My config is very vanilla, I wonder if someone has a working 2 NICs config.

Thanks for your help

----------

## NeddySeagoon

Thomas Carrie,

If you think you need two interfaces in the same subnet, as you are trying to do here you are probably doing something wrong. 

About the only exception I can think of is if one is doing PPP.

What are you trying to achieve?

----------

## s_bernstein

If you try to use two nics in one subnet it will fail because your system can't decide where to send the packages to. So either check your config and setup to different subnets or - if you try to use doubled links for more speed - use bonding. The later will virtually connect your nics to one bonding device, which will have only one ip. But to get this working, you will need a switch supporting bonding (or etherchannel on cisco).

----------

## Thomas Carrie

I am building a server with redundant hardware : for instance I have 2 HD using Raid1.

I would like to do a similar thing with my 2 NICs : more speed but also most notably fault tolerance.

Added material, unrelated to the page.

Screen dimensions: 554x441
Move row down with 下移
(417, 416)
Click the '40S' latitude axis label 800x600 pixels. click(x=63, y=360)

From your answers I understand that

- to achieve my goal I should use "bonding" , I will try http://www.gentoo.org/doc/en/handbook/handbook-x86.xml?part=4&chap=3#doc_chap6

- I could also have a different subnet, so 2 IPs on the host : one for service A and the other for service B

Is that it ?Last edited by Thomas Carrie on Thu Oct 20, 2011 7:24 pm; edited 1 time in total

----------

## jburns

 *Quote:*   

> I am building a server with redundant hardware : for instance I have 2 HD using Raid0. 

 

If you use raid 0 the HDs are not redundant.  If you lose a drive all the data is lost.  Raid 1 is redundant and if you lose a drive the system will continue to work using the other drive.

----------

## solamour

If I'm not completely mistaken, I believe you just need to bring up eth0 and eth1 without giving them IPs. You combine them as bond0, and give the IP to bond0. Refer to the following document.

http://www.gentoo-wiki.info/HOWTO_Setup_Bonded_ethernet_adapters

__

sol

----------